The effect of seminal plasma on the mass motility of epididymal ram spermatozoa.

CONTEXT

Mass motility assessment is widely used to evaluate semen quality in the sheep breeding industry, yet the biological factors influencing motility duration remain poorly characterised. At ejaculation, spermatozoa are combined with seminal plasma (SP), which initially supports motility and function but may compromise long-term metabolic endurance.

AIMS

This study aimed to investigate the effects of SP on mass motility duration and pH regulation of epididymal ram spermatozoa.

METHODS

Epididymal sperm were incubated with whole SP, saline, or left undiluted to assess motility duration.

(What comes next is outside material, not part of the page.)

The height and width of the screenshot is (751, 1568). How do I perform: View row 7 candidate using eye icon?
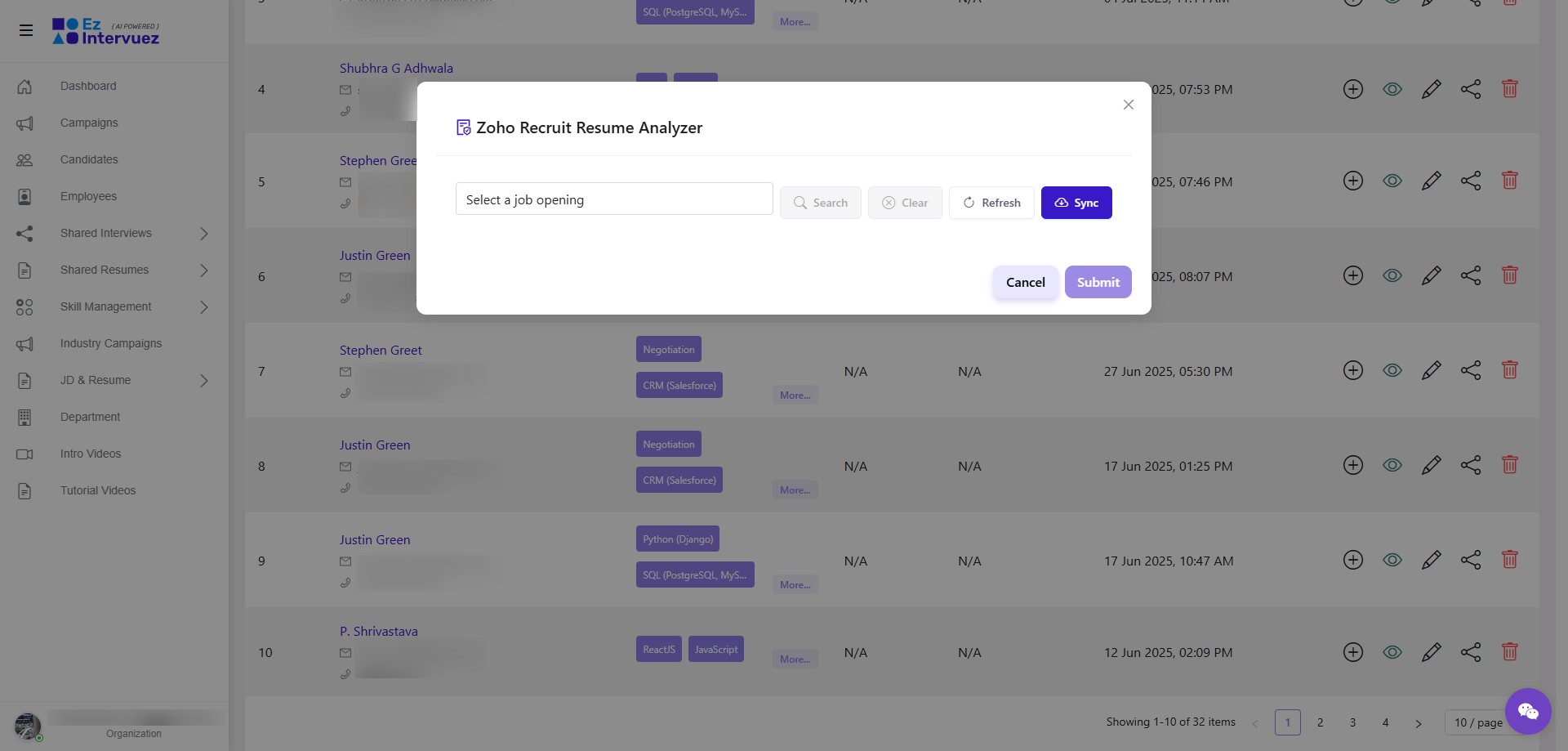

Subsequently, sperm were incubated with varying SP concentrations and molecular weight-separated fractions (protein-free <3 kDa; protein-enriched >3 kDa) and assessed for motility and pH over 24 h. Metabolomic and lipidomic profiling via targeted mass spectrometry characterised the biochemical composition of each SP fraction.

KEY RESULTS

SP exposure significantly reduced mass motility duration (195 ± 11 min) compared with undiluted sperm (1797 ± 185 min; P = 0.0123) and saline dilution (2667 ± 134 min; P < 0.0001). All SP-treated groups exhibited a progressive pH decline, consistent with increased glycolytic flux, whereas SP-naïve sperm showed stable or increasing pH, indicating a more regulated metabolic state and greater metabolic flexibility. The protein-free SP fraction was most detrimental to motility, which was likely to be the result of the depletion of key proteins, lipids, and metabolites associated with energy production.

CONCLUSIONS

Prolonged exposure to SP impairs ram sperm motility longevity by promoting a glycolysis-biased metabolic state and reducing metabolic endurance.

IMPLICATIONS

Understanding how seminal plasma composition influences sperm metabolic regulation may inform strategies to better preserve sperm motility during semen handling and storage.